Search code examples
pythonregexstringnon-greedy

Nongreedy Regex with Repetition



I am using the following regex:
((FFD8FF).+?((FFD9)(?:(?!FFD8).)*))

I need to do the following with regex:

  • Find FFD8FF
  • Find the last FFD9that comes before the next FFD8FF
  • Stop at the last FFD9 and not include any content after
  • What I've got does what I need except it finds and keeps any junk after the last FFD9. How can I get it to jump back to the last FFD9?

    Here's the string that I'm searching with this expression:

    asdfasdfasasdaFFD8FFasdfalsjdflajsdfljasdfasdfasdfasdfFFD9asdflasdflasdfFFD9asdfasdfFFD8FFasdfalsjdflajsdfljasdfasdfasdfasdfFFD9

    Thanks a lot for your help.

    More info:

    I have a list of start and end values I need to search for (FFD8FF and FFD9 are just one pair). They are in a list. Because of this, I'm using r.compile to dynamically create the expression in a for loop that goes through the different values. I have the following code, but it is returning 0 matches:

    regExp = re.compile("FD8FF(?:[^F]|F(?!FD8FF))*FFD9") matchObj = re.findall(regExp, contents)

    In the above code, I'm just trying to use the plain regex without even getting the values from the list (that would look like this):

    regExp = re.compile(typeItem[0] + "(?:[^" + typeItem[0][0] + "]|" + typeItem[0][0] + "(?!" + typeItem[0] + "))*" + typeItem[1])

    Any other ideas why there aren't any matches?

    EDIT:

    I figured out that I forgot to include flags. Flags are now included to ignore case and multiline. I now have

    regExp = re.compile(typeItem[0] + "(?:[^" + typeItem[0][0] + "]|" + typeItem[0][0] + "(?!" + typeItem[0] + "))*" + typeItem[1],re.M|re.I)

    Although now I'm getting a memory error. Is there any way to make this more efficient? I am using the expression to search hundreds of thousands of lines (using the findall expression above)


    Solution

  • an easy way is to use this:

    FFD8FF(?:[^F]|F(?!FD8FF))*FFD9
    

    explanation:

    FFD8FF
    (?:     # this group describe the allowed content between the "anchors" 
        [^F]        # all that is not a "F"
      |             # OR
        F(?!FD8FF)  # a "F" not followed by "FD8FF"
    )*              # repeat (greedy)
    FFD9            # until the last FFD9 before FFD8FF
    

    Even if a greedy quantifier is used for the group, the regex engine will backtrack to find the last "FFD9" substring.

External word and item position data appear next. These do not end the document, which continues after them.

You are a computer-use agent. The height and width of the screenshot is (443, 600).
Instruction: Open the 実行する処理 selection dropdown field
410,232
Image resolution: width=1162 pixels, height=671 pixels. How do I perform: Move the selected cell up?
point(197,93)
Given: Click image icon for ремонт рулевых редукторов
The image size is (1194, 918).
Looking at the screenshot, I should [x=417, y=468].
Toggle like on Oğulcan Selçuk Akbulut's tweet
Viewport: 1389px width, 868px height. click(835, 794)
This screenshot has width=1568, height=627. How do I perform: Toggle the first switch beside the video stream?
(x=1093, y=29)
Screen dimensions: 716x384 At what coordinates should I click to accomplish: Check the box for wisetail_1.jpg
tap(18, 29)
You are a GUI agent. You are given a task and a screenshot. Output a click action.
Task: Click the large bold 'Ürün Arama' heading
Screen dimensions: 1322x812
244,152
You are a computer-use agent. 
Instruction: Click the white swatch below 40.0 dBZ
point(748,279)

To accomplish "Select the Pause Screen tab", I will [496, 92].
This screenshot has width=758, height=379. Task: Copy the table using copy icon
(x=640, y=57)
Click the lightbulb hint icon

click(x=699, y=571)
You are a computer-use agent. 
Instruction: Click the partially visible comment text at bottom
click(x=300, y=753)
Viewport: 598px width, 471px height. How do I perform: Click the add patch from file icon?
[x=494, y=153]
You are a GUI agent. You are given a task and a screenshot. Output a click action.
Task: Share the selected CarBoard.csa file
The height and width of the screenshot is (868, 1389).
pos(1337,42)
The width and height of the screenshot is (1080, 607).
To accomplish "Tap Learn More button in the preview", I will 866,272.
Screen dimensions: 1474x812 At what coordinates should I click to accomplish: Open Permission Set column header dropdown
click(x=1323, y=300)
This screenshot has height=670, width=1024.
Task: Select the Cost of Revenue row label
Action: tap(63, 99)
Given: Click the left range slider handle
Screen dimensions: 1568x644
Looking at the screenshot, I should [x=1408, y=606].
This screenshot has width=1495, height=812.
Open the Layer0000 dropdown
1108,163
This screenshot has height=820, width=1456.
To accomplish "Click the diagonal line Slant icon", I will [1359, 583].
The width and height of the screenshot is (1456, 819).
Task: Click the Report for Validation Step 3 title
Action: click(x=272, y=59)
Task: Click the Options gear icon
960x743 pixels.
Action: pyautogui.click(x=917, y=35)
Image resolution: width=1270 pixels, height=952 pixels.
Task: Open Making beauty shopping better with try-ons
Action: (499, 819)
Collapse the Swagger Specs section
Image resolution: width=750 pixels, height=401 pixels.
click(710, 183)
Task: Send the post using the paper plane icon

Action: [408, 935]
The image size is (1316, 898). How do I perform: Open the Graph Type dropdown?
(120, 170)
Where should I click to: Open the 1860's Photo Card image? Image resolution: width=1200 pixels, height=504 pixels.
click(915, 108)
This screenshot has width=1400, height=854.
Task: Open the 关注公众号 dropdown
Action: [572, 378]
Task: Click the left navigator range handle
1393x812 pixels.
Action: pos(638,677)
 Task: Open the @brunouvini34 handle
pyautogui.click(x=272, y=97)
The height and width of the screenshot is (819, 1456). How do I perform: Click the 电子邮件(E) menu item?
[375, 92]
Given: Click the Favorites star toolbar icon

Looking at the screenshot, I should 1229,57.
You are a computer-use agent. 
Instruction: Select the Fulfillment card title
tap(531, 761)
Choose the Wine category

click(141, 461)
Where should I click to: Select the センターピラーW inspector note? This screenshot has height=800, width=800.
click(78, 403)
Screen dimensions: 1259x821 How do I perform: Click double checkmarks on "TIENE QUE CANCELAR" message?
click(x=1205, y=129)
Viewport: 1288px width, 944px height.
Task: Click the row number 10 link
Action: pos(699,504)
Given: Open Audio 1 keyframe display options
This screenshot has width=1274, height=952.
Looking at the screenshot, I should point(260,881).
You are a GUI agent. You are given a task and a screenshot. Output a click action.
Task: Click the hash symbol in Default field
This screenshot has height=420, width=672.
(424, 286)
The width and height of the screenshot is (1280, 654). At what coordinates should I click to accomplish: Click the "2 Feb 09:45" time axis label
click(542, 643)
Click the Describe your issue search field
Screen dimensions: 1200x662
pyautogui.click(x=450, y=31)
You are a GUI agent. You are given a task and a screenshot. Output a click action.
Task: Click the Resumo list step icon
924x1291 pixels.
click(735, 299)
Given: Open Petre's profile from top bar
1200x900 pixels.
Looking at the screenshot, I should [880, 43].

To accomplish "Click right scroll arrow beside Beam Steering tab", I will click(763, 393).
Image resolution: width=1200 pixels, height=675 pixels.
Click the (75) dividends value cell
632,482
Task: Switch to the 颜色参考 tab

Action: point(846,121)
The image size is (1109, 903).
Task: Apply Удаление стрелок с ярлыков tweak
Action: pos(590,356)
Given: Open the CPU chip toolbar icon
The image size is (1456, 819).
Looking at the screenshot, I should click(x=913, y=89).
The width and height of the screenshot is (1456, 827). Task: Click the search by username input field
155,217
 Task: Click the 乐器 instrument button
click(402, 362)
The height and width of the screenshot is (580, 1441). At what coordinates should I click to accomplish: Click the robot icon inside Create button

    If you want to ensure that FFD8FF is present, you can add a lookahead at the end of the pattern:

    FFD8FF(?:[^F]|F(?!FD8FF))*FFD9(?=.*?FFD8FF)
    

    You can optimize this pattern by emulating an atomic group that will limit the backtracking and allows to use quantifier inside the group:

    FFD8FF(?:(?=([^F]+|F(?!FD8FF)))\1)*FFD9
    

    This trick uses the fact that the content of a lookahead is naturally atomic once the closing parenthesis reached. So if you enclose a group inside a lookahead with a capture group inside, you only have to put the backreference after to obtain an "atom" (an indivisable substring). When the regex engine need to backtrack, it will backtrack atom by atom instead of character by character that is much faster.

    If you need a capture group before this trick, don't forget to update the number of the backreference, examples:

    (FFD8FF(?:(?=([^F]+|F(?!FD8FF)))\2)*FFD9)
    
    (FFD8FF((?:(?=([^F]+|F(?!FD8FF)))\3)*)FFD9)
    

    working example:

    >>> import re
    >>> yourstr = 'asdfasdfasasdaFFD8FFasdfalsjdflajsdfljasdfasdfasdfasdfFFD9asdflasdflasdfFFD9asdfasdfFFD8FFasdfalsjdflajsdfljasdfasdfasdfasdfFFD9'
    >>> p = re.compile(r'(FFD8FF((?:(?=([^F]+|F(?!FD8FF)))\3)*)FFD9)(?=.*?FFD8FF)')
    >>> re.findall(p, yourstr)
    [('FFD8FFasdfalsjdflajsdfljasdfasdfasdfasdfFFD9asdflasdflasdfFFD9', 'asdfalsjdflajsdfljasdfasdfasdfasdfFFD9asdflasdflasdf', 'D9asdflasdflasdf')]
    

    variant:

    (FFD8FF((?:(?=(F(?!FD8FF)[^F]*|[^F]+))\3)*)FFD9)(?=.*?FFD8FF)